EXTRACTED INFORMATION: Begin

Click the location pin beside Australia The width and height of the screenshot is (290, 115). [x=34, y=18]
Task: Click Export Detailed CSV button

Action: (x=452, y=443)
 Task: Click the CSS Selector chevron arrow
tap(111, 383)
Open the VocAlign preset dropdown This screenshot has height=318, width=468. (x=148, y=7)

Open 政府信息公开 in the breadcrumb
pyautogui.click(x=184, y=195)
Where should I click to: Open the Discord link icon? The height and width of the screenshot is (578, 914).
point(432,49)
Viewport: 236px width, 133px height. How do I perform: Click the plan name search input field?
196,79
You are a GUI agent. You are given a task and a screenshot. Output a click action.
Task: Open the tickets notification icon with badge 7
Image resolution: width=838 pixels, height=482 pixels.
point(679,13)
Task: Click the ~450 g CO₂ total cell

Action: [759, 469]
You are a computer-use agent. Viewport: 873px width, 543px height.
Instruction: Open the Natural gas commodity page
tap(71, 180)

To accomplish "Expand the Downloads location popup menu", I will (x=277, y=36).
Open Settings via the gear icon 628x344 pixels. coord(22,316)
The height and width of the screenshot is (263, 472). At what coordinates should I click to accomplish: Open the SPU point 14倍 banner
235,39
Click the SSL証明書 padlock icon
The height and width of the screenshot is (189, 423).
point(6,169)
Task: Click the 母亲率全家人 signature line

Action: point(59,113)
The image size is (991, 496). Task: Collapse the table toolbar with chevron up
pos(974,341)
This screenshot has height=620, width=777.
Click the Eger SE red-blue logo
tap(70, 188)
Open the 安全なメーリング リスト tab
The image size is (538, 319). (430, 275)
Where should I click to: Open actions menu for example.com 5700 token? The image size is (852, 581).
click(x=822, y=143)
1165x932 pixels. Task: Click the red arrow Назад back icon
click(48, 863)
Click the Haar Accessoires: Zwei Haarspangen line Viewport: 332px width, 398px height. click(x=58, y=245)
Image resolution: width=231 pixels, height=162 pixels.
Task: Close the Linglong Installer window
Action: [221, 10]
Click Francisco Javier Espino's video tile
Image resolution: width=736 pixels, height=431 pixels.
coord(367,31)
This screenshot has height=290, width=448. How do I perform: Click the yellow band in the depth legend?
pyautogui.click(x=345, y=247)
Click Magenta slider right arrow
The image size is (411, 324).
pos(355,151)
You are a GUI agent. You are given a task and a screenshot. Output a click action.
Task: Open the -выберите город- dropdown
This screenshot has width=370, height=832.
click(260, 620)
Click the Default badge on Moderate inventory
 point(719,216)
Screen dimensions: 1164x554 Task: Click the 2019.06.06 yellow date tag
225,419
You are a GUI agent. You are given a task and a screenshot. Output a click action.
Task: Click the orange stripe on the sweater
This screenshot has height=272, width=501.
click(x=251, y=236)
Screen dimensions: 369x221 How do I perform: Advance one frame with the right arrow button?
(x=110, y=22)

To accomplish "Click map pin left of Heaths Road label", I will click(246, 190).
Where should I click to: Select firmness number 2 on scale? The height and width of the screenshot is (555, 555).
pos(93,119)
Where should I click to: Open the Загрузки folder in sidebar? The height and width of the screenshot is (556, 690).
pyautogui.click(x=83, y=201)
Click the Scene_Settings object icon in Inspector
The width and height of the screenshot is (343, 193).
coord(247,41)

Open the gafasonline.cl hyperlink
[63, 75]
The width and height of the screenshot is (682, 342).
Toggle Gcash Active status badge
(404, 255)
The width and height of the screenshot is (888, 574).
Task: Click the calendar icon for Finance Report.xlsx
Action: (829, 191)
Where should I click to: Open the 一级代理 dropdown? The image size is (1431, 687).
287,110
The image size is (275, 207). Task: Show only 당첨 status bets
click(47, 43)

EXTRACTED INFORMATION: End

TASK REQUIREMENTS = All the entries are to be set down exactly as they appear.

RESPONSE TO THIS EXERCISE =
Click the location pin beside Australia The width and height of the screenshot is (290, 115). [x=34, y=18]
Task: Click Export Detailed CSV button

Action: (x=452, y=443)
 Task: Click the CSS Selector chevron arrow
tap(111, 383)
Open the VocAlign preset dropdown This screenshot has height=318, width=468. (x=148, y=7)

Open 政府信息公开 in the breadcrumb
pyautogui.click(x=184, y=195)
Where should I click to: Open the Discord link icon? The height and width of the screenshot is (578, 914).
point(432,49)
Viewport: 236px width, 133px height. How do I perform: Click the plan name search input field?
196,79
You are a GUI agent. You are given a task and a screenshot. Output a click action.
Task: Open the tickets notification icon with badge 7
Image resolution: width=838 pixels, height=482 pixels.
point(679,13)
Task: Click the ~450 g CO₂ total cell

Action: [759, 469]
You are a computer-use agent. Viewport: 873px width, 543px height.
Instruction: Open the Natural gas commodity page
tap(71, 180)

To accomplish "Expand the Downloads location popup menu", I will (x=277, y=36).
Open Settings via the gear icon 628x344 pixels. coord(22,316)
The height and width of the screenshot is (263, 472). At what coordinates should I click to accomplish: Open the SPU point 14倍 banner
235,39
Click the SSL証明書 padlock icon
The height and width of the screenshot is (189, 423).
point(6,169)
Task: Click the 母亲率全家人 signature line

Action: point(59,113)
The image size is (991, 496). Task: Collapse the table toolbar with chevron up
pos(974,341)
This screenshot has height=620, width=777.
Click the Eger SE red-blue logo
tap(70, 188)
Open the 安全なメーリング リスト tab
The image size is (538, 319). (430, 275)
Where should I click to: Open actions menu for example.com 5700 token? The image size is (852, 581).
click(x=822, y=143)
1165x932 pixels. Task: Click the red arrow Назад back icon
click(48, 863)
Click the Haar Accessoires: Zwei Haarspangen line Viewport: 332px width, 398px height. click(x=58, y=245)
Image resolution: width=231 pixels, height=162 pixels.
Task: Close the Linglong Installer window
Action: [221, 10]
Click Francisco Javier Espino's video tile
Image resolution: width=736 pixels, height=431 pixels.
coord(367,31)
This screenshot has height=290, width=448. How do I perform: Click the yellow band in the depth legend?
pyautogui.click(x=345, y=247)
Click Magenta slider right arrow
The image size is (411, 324).
pos(355,151)
You are a GUI agent. You are given a task and a screenshot. Output a click action.
Task: Open the -выберите город- dropdown
This screenshot has width=370, height=832.
click(260, 620)
Click the Default badge on Moderate inventory
 point(719,216)
Screen dimensions: 1164x554 Task: Click the 2019.06.06 yellow date tag
225,419
You are a GUI agent. You are given a task and a screenshot. Output a click action.
Task: Click the orange stripe on the sweater
This screenshot has height=272, width=501.
click(x=251, y=236)
Screen dimensions: 369x221 How do I perform: Advance one frame with the right arrow button?
(x=110, y=22)

To accomplish "Click map pin left of Heaths Road label", I will click(246, 190).
Where should I click to: Select firmness number 2 on scale? The height and width of the screenshot is (555, 555).
pos(93,119)
Where should I click to: Open the Загрузки folder in sidebar? The height and width of the screenshot is (556, 690).
pyautogui.click(x=83, y=201)
Click the Scene_Settings object icon in Inspector
The width and height of the screenshot is (343, 193).
coord(247,41)

Open the gafasonline.cl hyperlink
[63, 75]
The width and height of the screenshot is (682, 342).
Toggle Gcash Active status badge
(404, 255)
The width and height of the screenshot is (888, 574).
Task: Click the calendar icon for Finance Report.xlsx
Action: (829, 191)
Where should I click to: Open the 一级代理 dropdown? The image size is (1431, 687).
287,110
The image size is (275, 207). Task: Show only 당첨 status bets
click(47, 43)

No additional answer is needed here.